Bird enthusiasts interesting in participating in the CBC can sign up and join in through the Audubon website beginning in November. Registration is requested, so please call 270.924.2299 and ask for Arrianne to sign up and for more information.

This year’s Audubon Christmas Bird Count will take place on December 15. Registered counters will meet at the Nature Station at 6:30 am where teams will be organized to include everyone. You can go out for just the morning or spend the full day. The bird count will end at around 1:30 pm.


Both experienced and beginner birders are welcome. This is a wonderful way to see the winter wildlife of LBL. Just head into the field to look and listen for birds! All the data collected goes to National Audubon Society’s science programs and other organizations which track long-term trends in bird populations.

Participants are asked to bring a sack lunch, binoculars and a field guide. You’re invited to meet back for the lunch-time roundup of the morning’s sightings. Please dress appropriately for the weather.


History of the Bird Count

Prior to the turn of the 20th century, hunters engaged in a holiday tradition known as the Christmas "Side Hunt." They would choose sides and go afield with their guns - whoever brought in the biggest pile of feathered and furred quarry won.

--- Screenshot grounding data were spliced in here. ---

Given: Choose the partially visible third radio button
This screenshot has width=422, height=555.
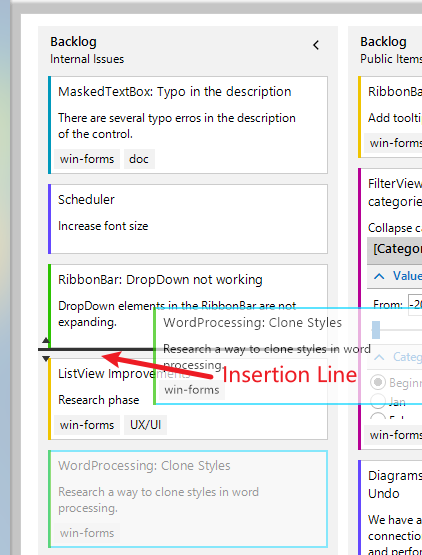Looking at the screenshot, I should [378, 416].
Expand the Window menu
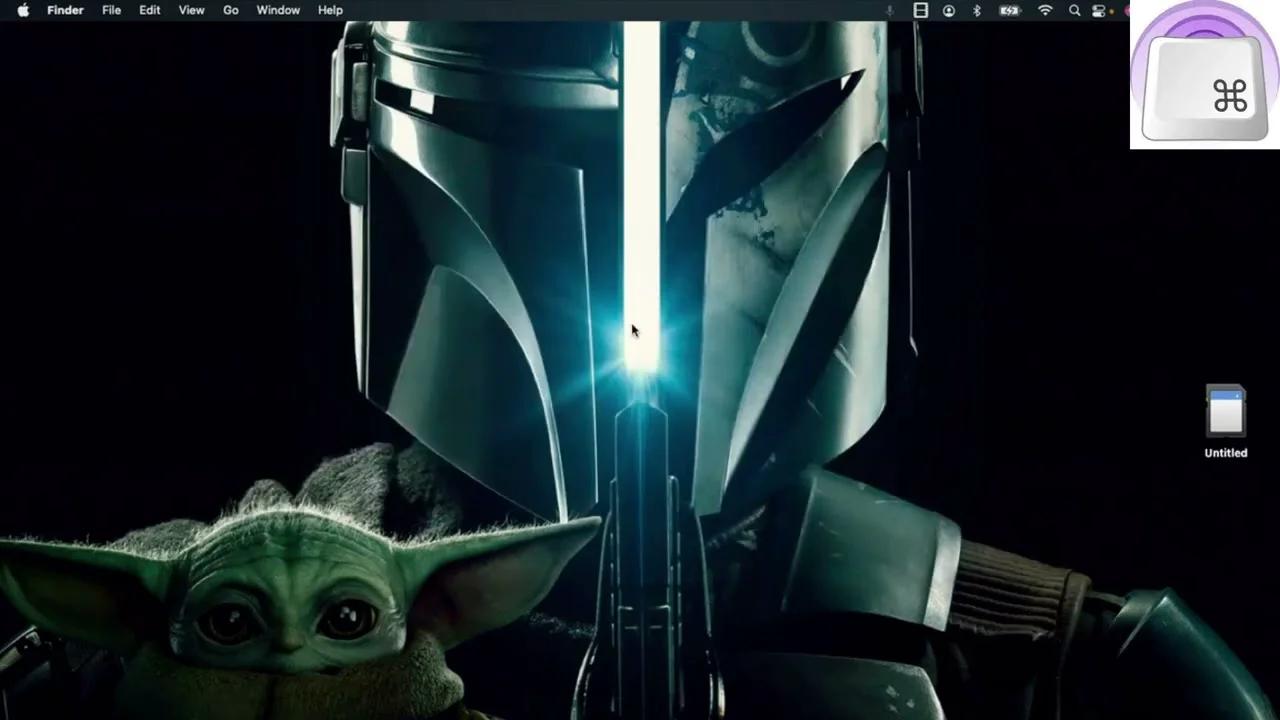1280x720 pixels. [278, 10]
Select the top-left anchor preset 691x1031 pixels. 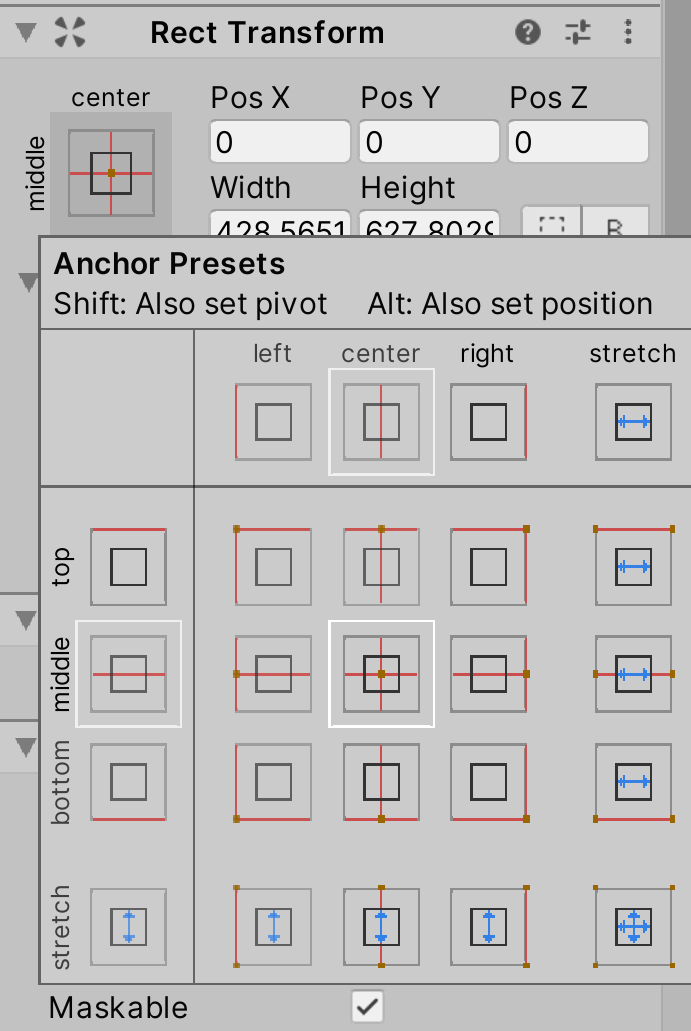pos(273,567)

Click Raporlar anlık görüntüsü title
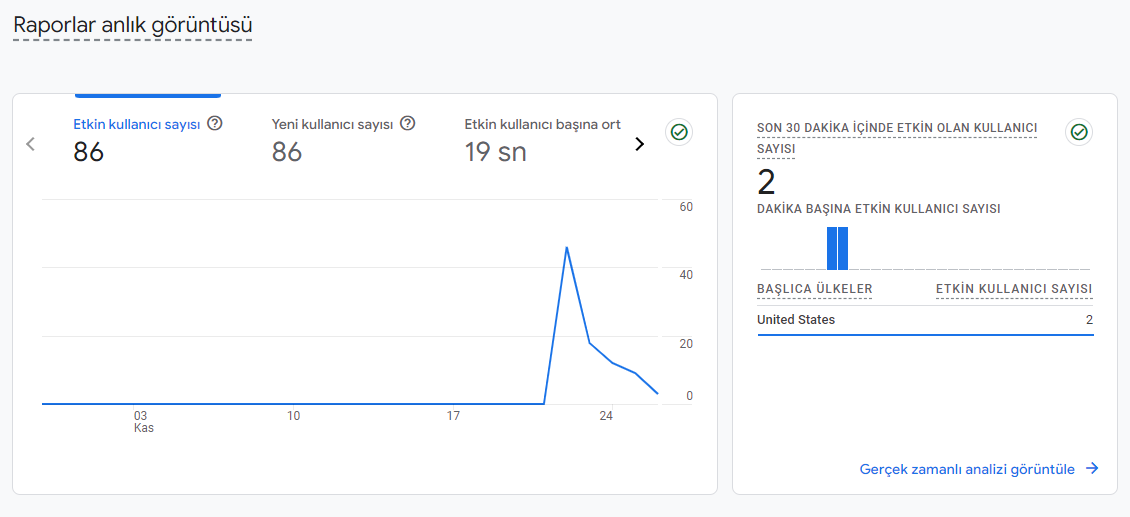point(133,25)
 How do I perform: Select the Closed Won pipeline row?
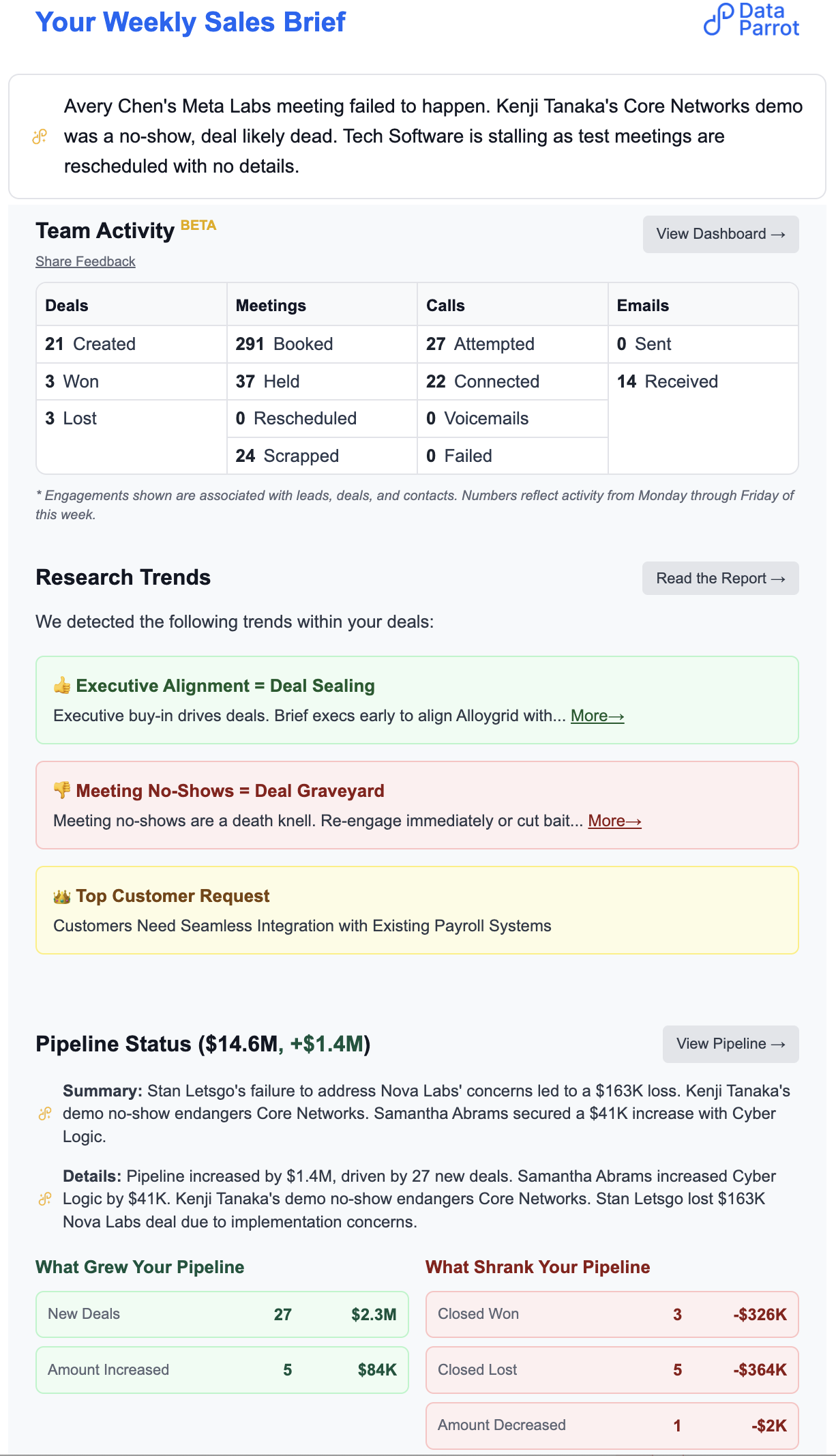(x=612, y=1314)
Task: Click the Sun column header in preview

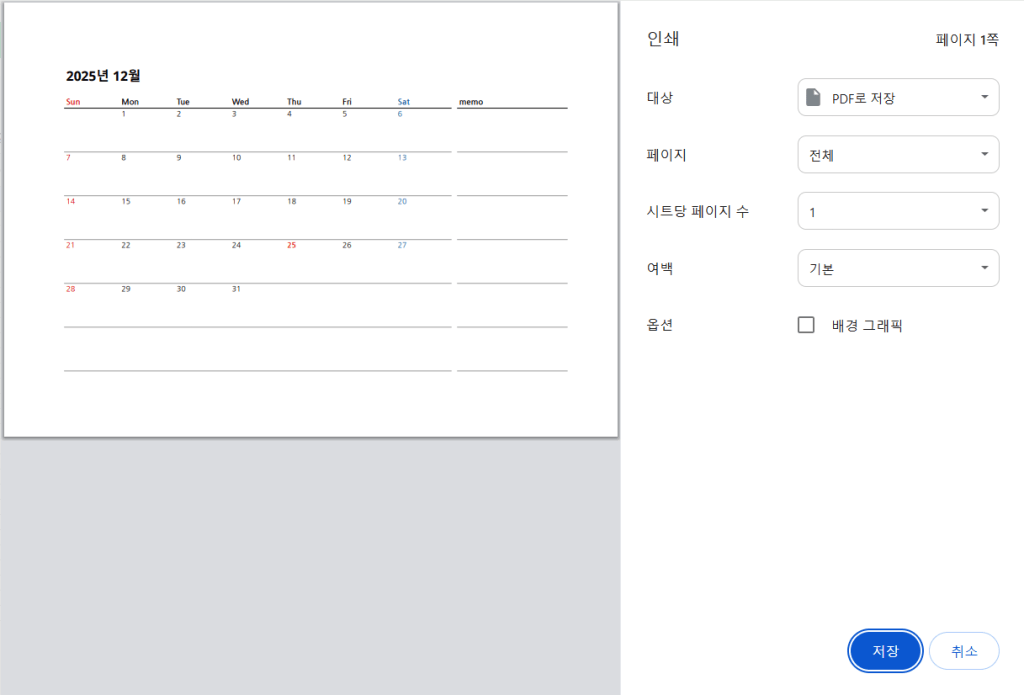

Conservation was in its beginning stages in that era, and many observers and scientists were becoming concerned about declining bird populations. Beginning on Christmas Day 1900, ornithologist Frank M. Chapman, an early officer in the then-nascent Audubon Society, proposed a new holiday tradition - a "Christmas Bird Census" that would count birds during the holidays rather than hunt them.


So began the Christmas Bird Count. Thanks to the inspiration of Chapman and the enthusiasm of 27 dedicated birders, 25 Christmas Bird Counts were held that day. The locations ranged from Toronto, Ontario to Pacific Grove, California - with most counts in, or near, the population centers of northeastern North America. Those original 27 Christmas Bird Counters tallied around 90 species on all the counts combined. 

From December 14 through January 5 each year tens of thousands of volunteers throughout the Americas brave snow, wind, or rain, and take part in the effort. Audubon and other organizations use data collected in this long-running wildlife census to assess the health of bird populations, and to help guide conservation action.

iLearnThe data collected by observers over the past century allow Audubon researchers, conservation biologists, wildlife agencies and other interested individuals to study the long-term health and status of bird populations across North America. When combined with other surveys such as the Breeding Bird Survey, it provides a picture of how the continent's bird populations have changed in time and space over the past hundred years.

The long-term perspective is vital for conservationists. It informs strategies to protect birds and their habitat, and helps identify environmental issues with implications for people as well.